▶ **Passage for review**

_ _ _ _

What leads to progress: Inefficiency, randomness and messiness
Being efficient only makes us similar to the machines. We should embrace what makes us inefficient.
It is our ability to embrace randomness, luck and flexibility that often leads to breakthroughs — Eric Markowitz
Erin McKeen talks about the best thing about paper being serendipity: “finding things you aren’t looking for because finding what you are looking for is so difficult”. https://www.ted.com/talks/erin_mckean_the_joy_of_lexicography?subtitle=en
In his book Messy, Tim Harford discusses how messiness leads to unexpected significant breakthroughs while trying to tame the mess or artificially create it leads to nothing. https://hiddenbrain.org/podcast/you-2-0-embrace-the-chaos/
Kevin Kelly argues that “efficiency is for robots” and what humans are really good at are things that are inefficient, like: science, innovation, art, exploration, human relationships etc.. https://www.youtube.com/watch?v=IjbTiRbeNpM
Eric Markowitz argues that [inefficiency] is what leads to progress, makes us human, makes us happy: “[An AI doesn’t know] what it feels like to tour the vast halls of the Louvre? Has AI ever experienced a homemade meal? Can it possibly know the joy and wonder of seeing a musician on stage perform a rock ballad before thousands of screaming fans?”. https://www.fastcompany.com/91119990/where-the-human-brain-still-has-an-edge-over-ai
Or to quote Robin Williams in the movie Good Will Hunting: “You’re an orphan right? Do you think I know the first thing about how hard your life has been, how you feel, who you are, because I read Oliver Twist?”. https://www.youtube.com/watch?v=8GY3sO47YYo
Large Language Models are clever. They’re good at solving efficiency problems. They are good at helping us do what we are already doing only cheaper (the essence of efficiency). And making things cheaper makes it available to more people and for more things (this is the Premium Puzzle where what was once only available to rich people becomes available to all people opening up enormous new markets (Shoshana Zuboff, https://www.mckinsey.com/capabilities/strategy-and-corporate-finance/our-insights/creating-value-in-the-age-of-distributed-capitalism ).
To quote Jon Hamm in Mad Men: “technology is a glittering lure”. AI’s and LLM’s are impressive, but why are we so impressed? https://www.youtube.com/watch?v=B1_H7k0tXlM
I remember attending an agile workshop back in 2019 where the goal was to produce the most efficient human machine (passing a ball). The team completely over performed crushing the numbers, but while at it produced the most torturous contraption leaving them in agony for the duration of the process.
Efficiency is good as it makes good things available to more people. But it’s not all good. To paraphrase Clayton Christensen: we tend to forget about the customer and we start focusing only on our own products. https://youtu.be/IkBp1ntD3Zc?feature=shared
The glorified search engines are amazing. But humans are to. We might not be that efficient, but maybe that shouldn’t always be the unit of analysis.

_ _ _ _

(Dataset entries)
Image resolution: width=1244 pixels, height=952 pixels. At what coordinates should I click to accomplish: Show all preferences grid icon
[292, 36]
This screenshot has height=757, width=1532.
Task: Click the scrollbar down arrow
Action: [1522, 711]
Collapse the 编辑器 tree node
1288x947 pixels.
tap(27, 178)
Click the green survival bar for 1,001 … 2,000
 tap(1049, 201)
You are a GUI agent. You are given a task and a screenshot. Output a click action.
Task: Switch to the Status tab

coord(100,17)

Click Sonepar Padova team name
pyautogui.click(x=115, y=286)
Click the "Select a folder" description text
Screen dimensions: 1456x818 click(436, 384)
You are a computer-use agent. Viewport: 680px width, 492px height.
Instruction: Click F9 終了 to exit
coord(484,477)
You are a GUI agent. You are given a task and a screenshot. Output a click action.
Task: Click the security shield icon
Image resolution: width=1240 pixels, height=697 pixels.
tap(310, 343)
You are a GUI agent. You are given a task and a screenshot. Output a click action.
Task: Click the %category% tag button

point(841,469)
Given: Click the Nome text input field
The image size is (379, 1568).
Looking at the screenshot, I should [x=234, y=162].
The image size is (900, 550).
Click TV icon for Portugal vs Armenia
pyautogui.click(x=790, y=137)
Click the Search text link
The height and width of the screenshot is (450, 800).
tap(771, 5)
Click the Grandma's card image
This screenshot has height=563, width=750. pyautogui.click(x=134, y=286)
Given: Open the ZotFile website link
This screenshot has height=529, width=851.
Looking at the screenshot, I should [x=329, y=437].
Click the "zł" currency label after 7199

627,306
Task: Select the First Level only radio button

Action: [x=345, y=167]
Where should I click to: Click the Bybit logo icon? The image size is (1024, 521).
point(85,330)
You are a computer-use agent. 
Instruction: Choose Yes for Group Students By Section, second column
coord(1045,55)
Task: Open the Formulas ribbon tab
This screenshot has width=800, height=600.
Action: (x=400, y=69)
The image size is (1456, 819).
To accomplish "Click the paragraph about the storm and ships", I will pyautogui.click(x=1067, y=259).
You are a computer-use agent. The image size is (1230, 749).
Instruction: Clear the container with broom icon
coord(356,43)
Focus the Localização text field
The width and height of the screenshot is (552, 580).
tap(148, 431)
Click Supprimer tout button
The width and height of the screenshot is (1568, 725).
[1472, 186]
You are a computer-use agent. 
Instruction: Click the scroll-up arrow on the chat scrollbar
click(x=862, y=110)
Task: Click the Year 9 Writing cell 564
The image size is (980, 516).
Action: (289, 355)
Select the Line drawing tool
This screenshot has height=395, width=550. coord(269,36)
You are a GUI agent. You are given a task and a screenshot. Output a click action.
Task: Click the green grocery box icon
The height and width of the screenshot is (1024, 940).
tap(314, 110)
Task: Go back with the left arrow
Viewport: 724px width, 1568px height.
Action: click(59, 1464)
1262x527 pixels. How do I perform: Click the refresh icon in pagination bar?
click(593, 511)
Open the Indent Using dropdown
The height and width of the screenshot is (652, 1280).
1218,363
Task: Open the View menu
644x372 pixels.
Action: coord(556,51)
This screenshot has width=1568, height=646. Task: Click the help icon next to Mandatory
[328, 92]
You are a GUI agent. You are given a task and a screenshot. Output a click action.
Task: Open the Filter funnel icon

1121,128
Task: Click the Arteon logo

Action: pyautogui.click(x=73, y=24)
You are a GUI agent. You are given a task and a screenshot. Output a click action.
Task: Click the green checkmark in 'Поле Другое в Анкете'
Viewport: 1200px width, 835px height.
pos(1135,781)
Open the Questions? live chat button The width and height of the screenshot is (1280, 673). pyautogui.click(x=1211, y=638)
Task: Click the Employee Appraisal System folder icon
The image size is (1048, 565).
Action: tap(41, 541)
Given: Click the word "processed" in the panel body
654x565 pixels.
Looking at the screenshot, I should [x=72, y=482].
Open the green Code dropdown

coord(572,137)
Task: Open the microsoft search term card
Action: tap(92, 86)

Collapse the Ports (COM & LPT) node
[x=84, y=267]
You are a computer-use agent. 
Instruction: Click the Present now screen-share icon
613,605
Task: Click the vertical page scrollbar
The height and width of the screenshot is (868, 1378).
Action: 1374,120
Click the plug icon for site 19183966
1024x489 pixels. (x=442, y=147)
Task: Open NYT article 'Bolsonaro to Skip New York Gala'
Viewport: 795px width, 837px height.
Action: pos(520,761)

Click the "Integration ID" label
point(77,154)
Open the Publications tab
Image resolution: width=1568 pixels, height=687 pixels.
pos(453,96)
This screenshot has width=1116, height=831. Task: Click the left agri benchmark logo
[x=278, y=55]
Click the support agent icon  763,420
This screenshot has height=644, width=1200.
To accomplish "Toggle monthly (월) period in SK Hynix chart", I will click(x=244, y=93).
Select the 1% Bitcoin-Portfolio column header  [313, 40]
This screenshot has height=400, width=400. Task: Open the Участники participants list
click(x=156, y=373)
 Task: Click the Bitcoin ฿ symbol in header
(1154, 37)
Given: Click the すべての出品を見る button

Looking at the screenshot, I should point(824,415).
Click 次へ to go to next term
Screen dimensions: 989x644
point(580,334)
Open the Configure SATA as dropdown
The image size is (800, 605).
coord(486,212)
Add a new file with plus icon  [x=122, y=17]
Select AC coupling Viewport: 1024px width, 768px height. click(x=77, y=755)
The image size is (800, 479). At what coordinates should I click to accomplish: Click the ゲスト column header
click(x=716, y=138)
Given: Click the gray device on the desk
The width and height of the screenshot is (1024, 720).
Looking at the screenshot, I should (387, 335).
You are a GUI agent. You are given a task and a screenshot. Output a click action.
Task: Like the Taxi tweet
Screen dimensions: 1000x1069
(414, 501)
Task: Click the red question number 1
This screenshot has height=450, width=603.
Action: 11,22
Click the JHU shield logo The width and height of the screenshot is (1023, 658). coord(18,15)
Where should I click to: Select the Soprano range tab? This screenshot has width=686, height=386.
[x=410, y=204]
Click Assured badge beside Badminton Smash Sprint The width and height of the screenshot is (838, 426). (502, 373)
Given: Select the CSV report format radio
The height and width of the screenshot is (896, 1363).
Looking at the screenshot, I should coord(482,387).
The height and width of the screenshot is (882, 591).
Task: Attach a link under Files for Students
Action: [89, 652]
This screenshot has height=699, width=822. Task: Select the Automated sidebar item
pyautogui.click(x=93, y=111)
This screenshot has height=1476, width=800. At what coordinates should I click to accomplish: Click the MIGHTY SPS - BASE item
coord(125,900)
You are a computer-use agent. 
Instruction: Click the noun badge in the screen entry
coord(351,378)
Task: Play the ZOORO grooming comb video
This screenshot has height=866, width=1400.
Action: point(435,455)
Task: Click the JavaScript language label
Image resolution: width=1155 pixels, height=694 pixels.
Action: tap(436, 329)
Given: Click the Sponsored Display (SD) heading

_ _ _ _

▶ **Required action 1**
In the essay on inefficiency, what does Kevin Kelly say efficiency is for?
▶ **Required action 2**
In the essay on inefficiency, turn the paragraph beginning "Large Language Models are clever" into a short bulleted list that keeps its main facts.

▶ **Problem solution 1**
Robots.

▶ **Problem solution 2**
- Large Language Models are clever and good at solving efficiency problems.
- They help us do what we already do, only cheaper, which is the essence of efficiency.
- Making things cheaper makes them available to more people and for more things.
- This is the Premium Puzzle (Shoshana Zuboff). What was once available only to rich people becomes available to all, opening up enormous new markets.